Navy Detected Suspected Titan Implosion Sound Sunday

The U.S. Navy utilized a highly classified military acoustic system to identify a potential implosion signal from the Titan submersible last Sunday. The findings were promptly relayed to the Coast Guard to facilitate their search efforts, with the intention of “continuing our mission as a search and rescue and striving to save the lives on board,” as per a high-ranking Navy official’s statement.

The signal’s interception occurred merely hours after the disappearance of the Titan, which was en route to investigate the Titanic wreckage. The Navy was on high alert, listening for any unusual activity shortly after the submersible went silent, according to a report by The Wall Street Journal.

Upon locating the signal near what would later be recognized as the Titan’s debris site on Thursday, the Navy conveyed its findings to the Coast Guard.

While the Navy couldn’t decisively affirm the origin of the sound, the discovery was instrumental in focusing the search for the lost submersible.

“A thorough analysis of acoustic data conducted by the U.S. Navy revealed an abnormality akin to an implosion or explosion around the area where the Titan submersible was believed to be when communications ceased,” stated the senior U.S. Navy official. “Although inconclusive, this information was promptly forwarded to the Incident Commander to aid the ongoing search and rescue operation.”

The Navy has requested anonymity for the system, which is typically used for enemy submarine detection. Post World War II, the U.S. pioneered acoustic systems to track submarines in the Atlantic and Pacific Oceans.

The search for the Titan unfolded approximately 900 miles off the Massachusetts coast. The debris from its wreckage was found about 1,600 feet away from the Titanic’s bow on Thursday, according to the U.S. Coast Guard. The search operation involved vessels from the U.S., France, and Canada.

The Coast Guard is yet to comment on the Navy’s information and its implementation in the search operation.

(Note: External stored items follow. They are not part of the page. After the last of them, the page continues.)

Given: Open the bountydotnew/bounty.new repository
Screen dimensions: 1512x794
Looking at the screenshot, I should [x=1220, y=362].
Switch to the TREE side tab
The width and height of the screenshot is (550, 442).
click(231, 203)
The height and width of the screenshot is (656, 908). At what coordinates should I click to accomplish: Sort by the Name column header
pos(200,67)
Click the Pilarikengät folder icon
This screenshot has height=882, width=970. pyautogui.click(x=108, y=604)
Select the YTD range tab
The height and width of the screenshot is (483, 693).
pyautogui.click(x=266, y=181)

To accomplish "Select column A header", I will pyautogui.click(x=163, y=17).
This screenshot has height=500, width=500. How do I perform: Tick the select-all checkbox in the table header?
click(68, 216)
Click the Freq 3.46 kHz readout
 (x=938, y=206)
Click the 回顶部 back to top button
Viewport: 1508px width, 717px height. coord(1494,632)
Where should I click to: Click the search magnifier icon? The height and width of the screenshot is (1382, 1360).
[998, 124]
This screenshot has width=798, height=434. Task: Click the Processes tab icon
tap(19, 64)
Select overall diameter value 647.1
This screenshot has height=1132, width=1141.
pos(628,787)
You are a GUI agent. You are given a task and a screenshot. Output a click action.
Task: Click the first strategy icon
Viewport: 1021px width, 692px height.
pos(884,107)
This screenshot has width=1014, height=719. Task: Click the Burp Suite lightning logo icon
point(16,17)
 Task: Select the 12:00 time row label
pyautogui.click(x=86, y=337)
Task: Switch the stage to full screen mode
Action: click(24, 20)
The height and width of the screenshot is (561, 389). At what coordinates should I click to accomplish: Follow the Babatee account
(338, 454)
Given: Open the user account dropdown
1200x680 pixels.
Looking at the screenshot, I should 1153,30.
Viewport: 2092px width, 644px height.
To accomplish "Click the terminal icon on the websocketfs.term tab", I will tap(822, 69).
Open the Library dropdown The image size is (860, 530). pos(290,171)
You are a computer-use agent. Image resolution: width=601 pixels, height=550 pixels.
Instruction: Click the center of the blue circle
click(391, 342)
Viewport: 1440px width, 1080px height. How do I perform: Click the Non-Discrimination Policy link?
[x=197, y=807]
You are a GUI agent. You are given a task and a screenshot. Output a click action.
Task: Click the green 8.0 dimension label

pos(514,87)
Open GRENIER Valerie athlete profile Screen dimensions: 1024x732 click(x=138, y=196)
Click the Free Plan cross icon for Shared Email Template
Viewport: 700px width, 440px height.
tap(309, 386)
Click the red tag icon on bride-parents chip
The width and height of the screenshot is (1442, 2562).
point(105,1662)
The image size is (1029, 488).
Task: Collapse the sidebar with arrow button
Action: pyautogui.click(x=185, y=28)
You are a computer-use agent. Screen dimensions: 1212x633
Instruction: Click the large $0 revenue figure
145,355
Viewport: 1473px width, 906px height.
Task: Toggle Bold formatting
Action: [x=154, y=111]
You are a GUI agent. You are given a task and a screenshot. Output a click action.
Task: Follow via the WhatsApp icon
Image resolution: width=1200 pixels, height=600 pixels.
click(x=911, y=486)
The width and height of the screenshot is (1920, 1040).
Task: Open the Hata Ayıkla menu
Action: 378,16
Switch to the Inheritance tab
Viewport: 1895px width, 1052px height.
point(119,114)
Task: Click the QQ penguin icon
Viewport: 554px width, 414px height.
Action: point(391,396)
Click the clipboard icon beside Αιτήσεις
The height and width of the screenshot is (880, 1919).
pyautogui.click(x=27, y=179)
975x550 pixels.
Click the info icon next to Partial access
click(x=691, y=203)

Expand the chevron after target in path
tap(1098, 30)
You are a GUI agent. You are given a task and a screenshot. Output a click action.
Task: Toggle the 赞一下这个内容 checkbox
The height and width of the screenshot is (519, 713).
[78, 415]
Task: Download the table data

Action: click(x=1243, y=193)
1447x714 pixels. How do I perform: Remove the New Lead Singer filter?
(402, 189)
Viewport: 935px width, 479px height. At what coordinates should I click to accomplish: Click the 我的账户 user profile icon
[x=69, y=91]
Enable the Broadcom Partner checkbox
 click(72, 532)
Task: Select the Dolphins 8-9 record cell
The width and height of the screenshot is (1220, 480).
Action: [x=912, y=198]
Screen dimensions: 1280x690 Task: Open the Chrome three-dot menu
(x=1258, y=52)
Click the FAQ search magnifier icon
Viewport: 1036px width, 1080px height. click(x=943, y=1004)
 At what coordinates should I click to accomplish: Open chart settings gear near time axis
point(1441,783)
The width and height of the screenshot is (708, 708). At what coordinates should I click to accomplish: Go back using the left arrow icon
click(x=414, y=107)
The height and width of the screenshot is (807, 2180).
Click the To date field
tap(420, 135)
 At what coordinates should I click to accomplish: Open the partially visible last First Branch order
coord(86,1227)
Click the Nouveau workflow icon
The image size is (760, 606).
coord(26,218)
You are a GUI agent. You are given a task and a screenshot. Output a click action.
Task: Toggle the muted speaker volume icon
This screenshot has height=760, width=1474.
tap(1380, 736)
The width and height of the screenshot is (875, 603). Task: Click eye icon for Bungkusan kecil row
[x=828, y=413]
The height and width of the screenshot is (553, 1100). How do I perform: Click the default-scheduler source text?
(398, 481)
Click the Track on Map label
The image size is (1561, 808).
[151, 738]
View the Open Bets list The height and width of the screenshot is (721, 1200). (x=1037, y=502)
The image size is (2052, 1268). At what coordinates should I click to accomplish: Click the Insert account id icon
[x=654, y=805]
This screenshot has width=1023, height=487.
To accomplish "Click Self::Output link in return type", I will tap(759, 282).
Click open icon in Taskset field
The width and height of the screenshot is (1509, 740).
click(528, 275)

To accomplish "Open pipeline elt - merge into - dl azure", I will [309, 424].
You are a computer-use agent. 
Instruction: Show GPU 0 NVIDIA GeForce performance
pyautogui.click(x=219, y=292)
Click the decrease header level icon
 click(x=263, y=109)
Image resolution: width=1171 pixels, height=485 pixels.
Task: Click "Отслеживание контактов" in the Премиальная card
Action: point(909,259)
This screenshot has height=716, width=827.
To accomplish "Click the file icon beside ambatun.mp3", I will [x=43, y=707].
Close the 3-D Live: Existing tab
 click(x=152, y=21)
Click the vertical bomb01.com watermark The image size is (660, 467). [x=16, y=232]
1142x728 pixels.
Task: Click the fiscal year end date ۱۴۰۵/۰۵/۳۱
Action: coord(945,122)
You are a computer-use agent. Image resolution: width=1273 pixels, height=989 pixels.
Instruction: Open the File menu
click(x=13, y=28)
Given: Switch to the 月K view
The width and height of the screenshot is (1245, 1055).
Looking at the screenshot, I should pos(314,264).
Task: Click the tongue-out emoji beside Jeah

Officials from the U.S. and Canada reported that rescue teams identified various noise types during the search, one of which was suspected to be the implosion.

Underwater implosions can occur when seawater pressure exceeds that inside a submarine, causing it to crumble.

Searchers also reported hearing noises that could possibly be knocks from the Titan but couldn’t definitively attribute the sounds to the vessel.

The search perimeter expanded to roughly twice the size of Connecticut before it eventually narrowed. The exact reason for the shrinking area remains undisclosed, but a U.S. defense official highlighted the importance of acoustic data analysis in zeroing in on the debris field.

It is anticipated that an investigation will ascertain if the presumed implosion sound originated from the Titan. However, it remains unclear which government entity will be responsible for this investigation.

The defense officials remained tight-lipped about the detected sounds to ensure the ongoing search-and-rescue mission was not disrupted and due to the Navy’s inability to confirm the source of the sound.

The five crew members aboard the Titan are presumed dead, as announced by the Coast Guard and OceanGate, the company responsible for the submersible’s operation.

The families of the crew members were notified of the Navy’s findings when the debris field was located on Thursday.